* **DIRECTIONS**: Print the lines from the one containing "Task: Click the search magnifier button" up to and including the one containing "(x=16, y=60)", without changing anything.

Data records
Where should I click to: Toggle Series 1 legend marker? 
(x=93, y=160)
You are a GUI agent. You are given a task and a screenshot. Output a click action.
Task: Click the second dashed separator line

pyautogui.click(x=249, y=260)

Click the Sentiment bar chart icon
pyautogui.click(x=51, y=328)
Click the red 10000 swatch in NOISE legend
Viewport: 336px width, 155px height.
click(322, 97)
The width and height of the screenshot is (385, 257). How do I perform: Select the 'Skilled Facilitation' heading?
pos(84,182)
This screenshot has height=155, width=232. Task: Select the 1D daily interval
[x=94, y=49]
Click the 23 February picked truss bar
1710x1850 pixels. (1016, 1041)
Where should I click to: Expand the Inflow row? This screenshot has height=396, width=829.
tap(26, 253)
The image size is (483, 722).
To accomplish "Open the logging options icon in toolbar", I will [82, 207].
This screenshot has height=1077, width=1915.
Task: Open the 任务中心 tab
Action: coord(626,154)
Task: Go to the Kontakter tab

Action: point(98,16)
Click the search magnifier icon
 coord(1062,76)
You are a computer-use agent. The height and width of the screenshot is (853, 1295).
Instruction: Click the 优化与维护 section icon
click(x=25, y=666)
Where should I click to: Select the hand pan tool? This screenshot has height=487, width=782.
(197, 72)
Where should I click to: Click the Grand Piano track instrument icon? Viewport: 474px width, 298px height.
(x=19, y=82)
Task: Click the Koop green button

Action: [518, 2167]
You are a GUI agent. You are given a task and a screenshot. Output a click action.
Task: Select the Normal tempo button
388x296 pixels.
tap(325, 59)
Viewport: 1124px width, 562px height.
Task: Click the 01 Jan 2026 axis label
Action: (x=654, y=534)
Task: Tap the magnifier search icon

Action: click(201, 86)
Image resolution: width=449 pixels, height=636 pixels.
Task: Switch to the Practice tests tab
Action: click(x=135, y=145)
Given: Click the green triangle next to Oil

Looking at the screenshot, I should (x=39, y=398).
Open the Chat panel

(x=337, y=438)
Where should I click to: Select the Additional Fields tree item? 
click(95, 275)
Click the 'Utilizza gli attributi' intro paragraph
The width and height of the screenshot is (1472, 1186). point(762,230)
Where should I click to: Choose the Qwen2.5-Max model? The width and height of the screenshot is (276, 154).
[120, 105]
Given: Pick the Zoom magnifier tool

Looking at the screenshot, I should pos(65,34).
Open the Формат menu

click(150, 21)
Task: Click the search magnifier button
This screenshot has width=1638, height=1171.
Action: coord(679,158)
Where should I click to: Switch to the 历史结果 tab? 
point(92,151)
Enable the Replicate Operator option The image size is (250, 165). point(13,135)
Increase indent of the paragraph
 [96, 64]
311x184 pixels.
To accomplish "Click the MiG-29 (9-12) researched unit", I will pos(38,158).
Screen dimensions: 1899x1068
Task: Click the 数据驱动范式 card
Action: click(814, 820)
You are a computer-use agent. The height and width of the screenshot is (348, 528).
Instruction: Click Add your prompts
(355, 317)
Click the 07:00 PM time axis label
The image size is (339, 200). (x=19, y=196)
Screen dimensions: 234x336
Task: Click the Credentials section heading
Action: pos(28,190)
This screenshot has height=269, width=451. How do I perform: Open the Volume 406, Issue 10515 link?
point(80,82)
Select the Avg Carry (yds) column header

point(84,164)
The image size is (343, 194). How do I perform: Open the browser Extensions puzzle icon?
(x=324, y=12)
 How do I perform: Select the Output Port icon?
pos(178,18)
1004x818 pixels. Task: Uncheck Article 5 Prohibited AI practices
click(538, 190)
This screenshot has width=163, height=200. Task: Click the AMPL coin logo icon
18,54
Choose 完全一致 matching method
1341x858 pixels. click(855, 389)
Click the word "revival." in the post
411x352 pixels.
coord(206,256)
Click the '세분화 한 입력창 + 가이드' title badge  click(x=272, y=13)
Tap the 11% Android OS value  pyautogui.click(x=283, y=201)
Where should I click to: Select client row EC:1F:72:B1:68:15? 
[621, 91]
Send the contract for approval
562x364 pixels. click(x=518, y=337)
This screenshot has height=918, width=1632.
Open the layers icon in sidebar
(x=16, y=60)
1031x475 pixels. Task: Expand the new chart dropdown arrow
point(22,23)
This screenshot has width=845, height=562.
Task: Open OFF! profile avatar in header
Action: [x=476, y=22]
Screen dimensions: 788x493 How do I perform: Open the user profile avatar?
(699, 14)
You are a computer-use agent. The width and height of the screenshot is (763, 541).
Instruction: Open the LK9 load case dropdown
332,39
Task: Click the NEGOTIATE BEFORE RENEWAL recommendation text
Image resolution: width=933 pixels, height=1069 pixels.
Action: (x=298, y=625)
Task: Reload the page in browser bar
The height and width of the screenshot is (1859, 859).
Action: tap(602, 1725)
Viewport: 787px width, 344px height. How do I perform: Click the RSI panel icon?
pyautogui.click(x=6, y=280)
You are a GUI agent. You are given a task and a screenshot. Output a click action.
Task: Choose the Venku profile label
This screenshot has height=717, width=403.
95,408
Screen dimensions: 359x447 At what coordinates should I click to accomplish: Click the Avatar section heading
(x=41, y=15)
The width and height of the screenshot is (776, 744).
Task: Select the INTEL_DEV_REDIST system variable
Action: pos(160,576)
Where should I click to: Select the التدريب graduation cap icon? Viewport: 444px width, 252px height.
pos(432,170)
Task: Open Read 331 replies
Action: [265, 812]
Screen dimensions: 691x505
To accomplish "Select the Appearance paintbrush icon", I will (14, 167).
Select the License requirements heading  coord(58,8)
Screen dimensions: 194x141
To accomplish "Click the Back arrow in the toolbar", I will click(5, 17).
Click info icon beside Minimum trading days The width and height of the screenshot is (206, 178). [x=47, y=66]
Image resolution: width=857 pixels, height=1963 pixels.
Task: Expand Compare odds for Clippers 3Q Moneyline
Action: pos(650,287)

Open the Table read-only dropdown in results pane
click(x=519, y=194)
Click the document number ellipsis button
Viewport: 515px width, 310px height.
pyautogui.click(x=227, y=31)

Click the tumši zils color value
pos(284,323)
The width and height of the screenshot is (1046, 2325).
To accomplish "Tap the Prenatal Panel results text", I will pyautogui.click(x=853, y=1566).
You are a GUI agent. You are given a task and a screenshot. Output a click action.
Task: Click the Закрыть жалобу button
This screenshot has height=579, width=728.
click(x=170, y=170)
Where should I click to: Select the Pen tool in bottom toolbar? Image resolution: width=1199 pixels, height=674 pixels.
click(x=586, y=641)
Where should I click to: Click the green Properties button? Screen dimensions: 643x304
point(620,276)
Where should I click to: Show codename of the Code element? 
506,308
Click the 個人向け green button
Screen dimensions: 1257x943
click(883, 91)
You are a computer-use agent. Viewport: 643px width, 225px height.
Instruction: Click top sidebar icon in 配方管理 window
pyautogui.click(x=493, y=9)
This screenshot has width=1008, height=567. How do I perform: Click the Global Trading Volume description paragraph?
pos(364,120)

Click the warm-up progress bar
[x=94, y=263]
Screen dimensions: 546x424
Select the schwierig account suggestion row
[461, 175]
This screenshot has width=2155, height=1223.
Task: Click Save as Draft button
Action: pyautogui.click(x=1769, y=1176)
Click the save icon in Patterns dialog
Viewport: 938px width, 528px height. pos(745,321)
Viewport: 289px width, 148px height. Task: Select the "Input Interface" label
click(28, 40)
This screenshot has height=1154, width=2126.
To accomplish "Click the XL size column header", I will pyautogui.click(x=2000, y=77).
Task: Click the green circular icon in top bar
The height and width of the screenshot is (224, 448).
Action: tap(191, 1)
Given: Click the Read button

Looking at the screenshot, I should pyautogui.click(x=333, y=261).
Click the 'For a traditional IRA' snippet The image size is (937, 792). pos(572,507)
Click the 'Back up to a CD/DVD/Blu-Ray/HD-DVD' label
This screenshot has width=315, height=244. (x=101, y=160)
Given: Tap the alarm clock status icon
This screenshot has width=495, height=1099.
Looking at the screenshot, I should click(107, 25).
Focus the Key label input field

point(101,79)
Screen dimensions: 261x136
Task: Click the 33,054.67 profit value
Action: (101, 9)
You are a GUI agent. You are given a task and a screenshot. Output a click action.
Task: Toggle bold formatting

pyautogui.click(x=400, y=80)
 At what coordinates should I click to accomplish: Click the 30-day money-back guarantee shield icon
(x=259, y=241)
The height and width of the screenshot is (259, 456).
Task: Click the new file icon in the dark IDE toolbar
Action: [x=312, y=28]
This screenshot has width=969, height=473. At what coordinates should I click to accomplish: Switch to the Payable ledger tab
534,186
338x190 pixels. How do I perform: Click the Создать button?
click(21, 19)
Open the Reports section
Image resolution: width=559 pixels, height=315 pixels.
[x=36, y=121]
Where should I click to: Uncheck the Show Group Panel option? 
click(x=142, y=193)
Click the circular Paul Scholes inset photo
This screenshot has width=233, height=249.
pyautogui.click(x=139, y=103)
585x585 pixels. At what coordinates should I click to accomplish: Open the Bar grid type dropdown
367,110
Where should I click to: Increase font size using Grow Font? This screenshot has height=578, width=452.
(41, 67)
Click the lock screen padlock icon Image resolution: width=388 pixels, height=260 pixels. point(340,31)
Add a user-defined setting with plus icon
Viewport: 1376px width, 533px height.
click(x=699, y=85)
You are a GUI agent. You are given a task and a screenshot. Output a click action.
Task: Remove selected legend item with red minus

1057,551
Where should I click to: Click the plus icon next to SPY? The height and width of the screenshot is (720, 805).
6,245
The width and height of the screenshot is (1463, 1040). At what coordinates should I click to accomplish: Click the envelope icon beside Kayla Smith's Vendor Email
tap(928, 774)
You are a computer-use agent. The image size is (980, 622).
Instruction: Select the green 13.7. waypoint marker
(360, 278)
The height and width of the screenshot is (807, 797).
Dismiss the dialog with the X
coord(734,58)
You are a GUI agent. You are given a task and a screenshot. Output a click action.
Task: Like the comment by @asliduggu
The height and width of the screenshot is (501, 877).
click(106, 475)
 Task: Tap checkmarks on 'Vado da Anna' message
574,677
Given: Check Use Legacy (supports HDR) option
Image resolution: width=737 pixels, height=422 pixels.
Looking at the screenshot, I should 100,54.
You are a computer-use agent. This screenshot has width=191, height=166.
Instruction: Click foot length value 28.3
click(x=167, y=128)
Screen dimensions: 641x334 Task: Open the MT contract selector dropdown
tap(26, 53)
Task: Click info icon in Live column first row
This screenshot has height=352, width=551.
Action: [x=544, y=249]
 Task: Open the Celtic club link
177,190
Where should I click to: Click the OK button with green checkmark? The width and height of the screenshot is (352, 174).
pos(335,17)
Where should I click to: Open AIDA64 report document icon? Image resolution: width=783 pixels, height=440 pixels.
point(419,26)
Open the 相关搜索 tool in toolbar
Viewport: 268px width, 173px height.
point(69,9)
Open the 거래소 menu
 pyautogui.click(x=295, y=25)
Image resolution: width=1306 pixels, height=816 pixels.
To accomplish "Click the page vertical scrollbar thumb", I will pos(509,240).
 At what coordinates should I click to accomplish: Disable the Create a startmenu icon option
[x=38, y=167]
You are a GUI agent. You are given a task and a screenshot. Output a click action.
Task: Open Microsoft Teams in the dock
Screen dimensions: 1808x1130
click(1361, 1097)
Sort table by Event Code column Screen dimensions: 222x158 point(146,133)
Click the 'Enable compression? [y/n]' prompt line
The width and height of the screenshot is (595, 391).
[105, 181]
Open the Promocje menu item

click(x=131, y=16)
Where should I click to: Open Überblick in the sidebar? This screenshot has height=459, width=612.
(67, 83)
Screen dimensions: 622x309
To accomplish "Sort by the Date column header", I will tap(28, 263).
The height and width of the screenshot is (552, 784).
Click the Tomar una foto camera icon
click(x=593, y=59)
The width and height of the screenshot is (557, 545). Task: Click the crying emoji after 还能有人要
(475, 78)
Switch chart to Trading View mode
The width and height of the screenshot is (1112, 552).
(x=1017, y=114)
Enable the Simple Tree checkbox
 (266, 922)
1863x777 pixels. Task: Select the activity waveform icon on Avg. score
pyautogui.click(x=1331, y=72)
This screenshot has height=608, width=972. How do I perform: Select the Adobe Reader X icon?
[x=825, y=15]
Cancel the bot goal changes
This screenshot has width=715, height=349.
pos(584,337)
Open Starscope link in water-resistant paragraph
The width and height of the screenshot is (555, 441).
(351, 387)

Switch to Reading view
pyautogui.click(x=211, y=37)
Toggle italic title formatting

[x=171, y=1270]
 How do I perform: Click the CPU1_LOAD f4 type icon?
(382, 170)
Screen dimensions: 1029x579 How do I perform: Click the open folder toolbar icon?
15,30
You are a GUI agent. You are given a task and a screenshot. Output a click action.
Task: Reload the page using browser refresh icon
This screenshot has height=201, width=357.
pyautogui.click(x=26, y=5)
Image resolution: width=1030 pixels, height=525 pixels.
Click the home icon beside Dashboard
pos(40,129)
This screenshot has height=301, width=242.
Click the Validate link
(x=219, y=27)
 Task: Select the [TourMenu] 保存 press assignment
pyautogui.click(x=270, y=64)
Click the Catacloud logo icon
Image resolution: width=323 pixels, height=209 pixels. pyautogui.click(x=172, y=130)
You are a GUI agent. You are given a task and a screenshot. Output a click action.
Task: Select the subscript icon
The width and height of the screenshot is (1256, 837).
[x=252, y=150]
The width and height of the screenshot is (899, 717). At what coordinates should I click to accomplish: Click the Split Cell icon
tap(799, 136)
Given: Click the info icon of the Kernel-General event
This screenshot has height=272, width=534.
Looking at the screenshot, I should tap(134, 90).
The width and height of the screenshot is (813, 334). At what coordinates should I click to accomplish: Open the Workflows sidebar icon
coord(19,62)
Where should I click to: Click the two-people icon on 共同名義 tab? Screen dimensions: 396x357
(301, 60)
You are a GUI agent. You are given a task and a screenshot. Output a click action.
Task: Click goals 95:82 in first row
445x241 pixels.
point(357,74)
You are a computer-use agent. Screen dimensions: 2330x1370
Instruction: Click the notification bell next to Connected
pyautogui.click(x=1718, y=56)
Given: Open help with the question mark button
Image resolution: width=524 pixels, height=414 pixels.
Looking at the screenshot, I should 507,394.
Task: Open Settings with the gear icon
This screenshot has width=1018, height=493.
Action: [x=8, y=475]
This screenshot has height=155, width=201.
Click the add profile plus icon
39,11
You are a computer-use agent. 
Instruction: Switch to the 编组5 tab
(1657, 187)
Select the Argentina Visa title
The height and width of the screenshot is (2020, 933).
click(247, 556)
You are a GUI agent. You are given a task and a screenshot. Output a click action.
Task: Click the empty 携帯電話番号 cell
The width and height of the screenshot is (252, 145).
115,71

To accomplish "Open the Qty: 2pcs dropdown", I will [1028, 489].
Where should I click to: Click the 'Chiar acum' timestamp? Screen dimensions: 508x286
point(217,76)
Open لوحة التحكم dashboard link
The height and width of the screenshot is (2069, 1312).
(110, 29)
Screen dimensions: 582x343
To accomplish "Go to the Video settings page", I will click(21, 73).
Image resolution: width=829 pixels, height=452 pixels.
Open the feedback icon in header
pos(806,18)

* **OUTPUT OF THE EXERCISE**:
Task: Click the search magnifier button
This screenshot has width=1638, height=1171.
Action: coord(679,158)
Where should I click to: Switch to the 历史结果 tab? 
point(92,151)
Enable the Replicate Operator option The image size is (250, 165). point(13,135)
Increase indent of the paragraph
 [96, 64]
311x184 pixels.
To accomplish "Click the MiG-29 (9-12) researched unit", I will pos(38,158).
Screen dimensions: 1899x1068
Task: Click the 数据驱动范式 card
Action: click(814, 820)
You are a computer-use agent. The height and width of the screenshot is (348, 528).
Instruction: Click Add your prompts
(355, 317)
Click the 07:00 PM time axis label
The image size is (339, 200). (x=19, y=196)
Screen dimensions: 234x336
Task: Click the Credentials section heading
Action: pos(28,190)
This screenshot has height=269, width=451. How do I perform: Open the Volume 406, Issue 10515 link?
point(80,82)
Select the Avg Carry (yds) column header

point(84,164)
The image size is (343, 194). How do I perform: Open the browser Extensions puzzle icon?
(x=324, y=12)
 How do I perform: Select the Output Port icon?
pos(178,18)
1004x818 pixels. Task: Uncheck Article 5 Prohibited AI practices
click(538, 190)
This screenshot has width=163, height=200. Task: Click the AMPL coin logo icon
18,54
Choose 完全一致 matching method
1341x858 pixels. click(855, 389)
Click the word "revival." in the post
411x352 pixels.
coord(206,256)
Click the '세분화 한 입력창 + 가이드' title badge  click(x=272, y=13)
Tap the 11% Android OS value  pyautogui.click(x=283, y=201)
Where should I click to: Select client row EC:1F:72:B1:68:15? 
[621, 91]
Send the contract for approval
562x364 pixels. click(x=518, y=337)
This screenshot has height=918, width=1632.
Open the layers icon in sidebar
(x=16, y=60)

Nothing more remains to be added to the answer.